# Assignment:
Please return exactly the lines from the one containing "Click the 防水防腐保温" through the end of the records, including both.

# Dataset records:
··········
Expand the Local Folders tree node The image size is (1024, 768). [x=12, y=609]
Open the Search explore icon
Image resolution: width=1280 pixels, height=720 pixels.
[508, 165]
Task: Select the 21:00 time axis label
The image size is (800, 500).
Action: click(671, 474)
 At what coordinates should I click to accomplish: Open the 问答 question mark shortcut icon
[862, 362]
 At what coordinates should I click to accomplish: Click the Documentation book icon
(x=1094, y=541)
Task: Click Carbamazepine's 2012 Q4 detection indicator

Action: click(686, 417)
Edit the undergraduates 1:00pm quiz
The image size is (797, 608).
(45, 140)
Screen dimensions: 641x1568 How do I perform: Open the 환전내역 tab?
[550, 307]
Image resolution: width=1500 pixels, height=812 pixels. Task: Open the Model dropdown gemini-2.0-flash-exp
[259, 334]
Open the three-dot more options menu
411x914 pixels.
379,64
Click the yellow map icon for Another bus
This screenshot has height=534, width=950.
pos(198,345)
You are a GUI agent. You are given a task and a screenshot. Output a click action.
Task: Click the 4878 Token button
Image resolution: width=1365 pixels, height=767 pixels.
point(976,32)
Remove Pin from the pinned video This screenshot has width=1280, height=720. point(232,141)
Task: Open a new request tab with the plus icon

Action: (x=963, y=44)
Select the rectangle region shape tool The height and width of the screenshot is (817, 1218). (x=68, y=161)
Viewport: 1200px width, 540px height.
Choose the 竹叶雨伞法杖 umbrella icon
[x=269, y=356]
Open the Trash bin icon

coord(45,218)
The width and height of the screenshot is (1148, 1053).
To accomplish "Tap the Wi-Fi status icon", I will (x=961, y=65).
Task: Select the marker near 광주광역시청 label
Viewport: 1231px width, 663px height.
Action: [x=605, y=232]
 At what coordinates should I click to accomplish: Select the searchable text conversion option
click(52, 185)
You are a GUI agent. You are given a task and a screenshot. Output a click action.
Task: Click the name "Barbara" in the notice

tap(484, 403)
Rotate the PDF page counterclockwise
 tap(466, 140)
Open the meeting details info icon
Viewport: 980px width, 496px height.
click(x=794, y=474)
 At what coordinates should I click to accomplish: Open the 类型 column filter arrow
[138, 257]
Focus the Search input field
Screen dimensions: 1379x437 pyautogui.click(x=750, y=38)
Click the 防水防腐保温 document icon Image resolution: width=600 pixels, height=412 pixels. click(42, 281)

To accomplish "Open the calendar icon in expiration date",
··········
# Solution to this task:
Click the 防水防腐保温 document icon Image resolution: width=600 pixels, height=412 pixels. click(42, 281)

To accomplish "Open the calendar icon in expiration date",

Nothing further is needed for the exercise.